* Passage:
2 Deconstructing the Body Politic: Beyond Visibility

Western feminism has long been preoccupied with the body in power—specifically, getting a woman’s body into the highest office. This is a politics of visibility. But as Black feminist scholars have long argued, visibility without transformative power is a trap. We have placed women’s bodies in the master’s house, but the structure—the neocolonial state, the extractive economy, the racialised political machinery—remains intact.

This is where the silence comes from. The triumph feels hollow because the power being exercised is constrained by a system not of their making. President Christine Kangaloo, Prime Minister Kamla Persad-Bissessar, and Opposition Leader Pennelope Beckles- Robinson are not operating in a vacuum. They are navigating a political landscape forged in the fires of colonialism and sharpened by the ongoing geopolitical games of great powers. Their leadership is a test of whether a woman can captain a ship that is still structurally destined for the same colonial ports.

3 The Historical Inheritance: Plantation Legacies and Postcolonial Crises.

* Dataset excerpts:
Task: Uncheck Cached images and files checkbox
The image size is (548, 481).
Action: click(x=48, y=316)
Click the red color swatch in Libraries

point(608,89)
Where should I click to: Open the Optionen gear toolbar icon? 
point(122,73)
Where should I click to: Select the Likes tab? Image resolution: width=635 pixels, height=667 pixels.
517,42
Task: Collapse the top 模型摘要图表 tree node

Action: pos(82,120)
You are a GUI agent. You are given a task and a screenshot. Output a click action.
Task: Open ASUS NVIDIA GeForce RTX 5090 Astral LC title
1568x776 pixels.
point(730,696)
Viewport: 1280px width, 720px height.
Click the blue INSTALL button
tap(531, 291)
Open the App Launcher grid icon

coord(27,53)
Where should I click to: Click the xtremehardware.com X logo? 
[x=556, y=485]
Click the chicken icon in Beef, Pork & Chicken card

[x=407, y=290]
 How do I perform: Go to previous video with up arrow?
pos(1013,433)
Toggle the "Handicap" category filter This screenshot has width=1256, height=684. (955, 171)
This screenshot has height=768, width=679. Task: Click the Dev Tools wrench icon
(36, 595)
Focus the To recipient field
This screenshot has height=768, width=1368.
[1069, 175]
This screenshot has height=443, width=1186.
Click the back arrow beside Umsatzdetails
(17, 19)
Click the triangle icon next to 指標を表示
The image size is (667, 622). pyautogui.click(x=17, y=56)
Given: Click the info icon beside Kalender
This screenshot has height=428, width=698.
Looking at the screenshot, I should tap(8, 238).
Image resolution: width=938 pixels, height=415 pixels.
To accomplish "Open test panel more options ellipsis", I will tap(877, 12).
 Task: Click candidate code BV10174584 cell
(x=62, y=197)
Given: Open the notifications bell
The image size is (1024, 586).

* Parts of the exercise:
(a) According to the essay on women in power and the body politic, what have Black feminist scholars long argued about visibility?
(b) Pick up the essay on women in power and the body politic where it stops, and write the opening of its section on historical inheritance.

* Answers:
(a) They have argued that visibility without transformative power is a trap.

(b)
To understand the present, we must listen to the ghosts in our machine. The contemporary Caribbean state was born from what anthropologist Timothy Schwartz identifies as the historical emergence of a distinct regional family structure that developed in response to the political economy of “Plantation America” . Our political institutions were not born of organic, popular revolution but were often inherited at independence, fully formed as instruments of control, mirroring the very plantation power structures they purported to replace.The roadmap to our present paradox is paved with these inherited crises, what Schwartz might characterise as logical adaptations to “material challenges” of survival, rather than the “dysfunctional” patterns described by earlier scholars :

• The 1970 Black Power Revolution was a direct challenge to this “Afro-Saxon”imitation of Westminster politics

• The 1990 attempted coup exposed the fragility of the state and the deep-seated grievances it continued to foster

• The persistent racialised politics between the PNM and UNC parties exemplifies post-colonial “divide and rule” legacy.

The women now in power did not create these crises; they inherited them. Their rise is not a clean break from this history but a new chapter within it—a chapter still constrained by what Caribbean feminist scholar Rhoda Reddock describes as the need to deconstruct “the categories of ‘race’, ‘ethnicity’ and ‘nation’ and exposing their gendered character” .

The Voices That Carved the Path.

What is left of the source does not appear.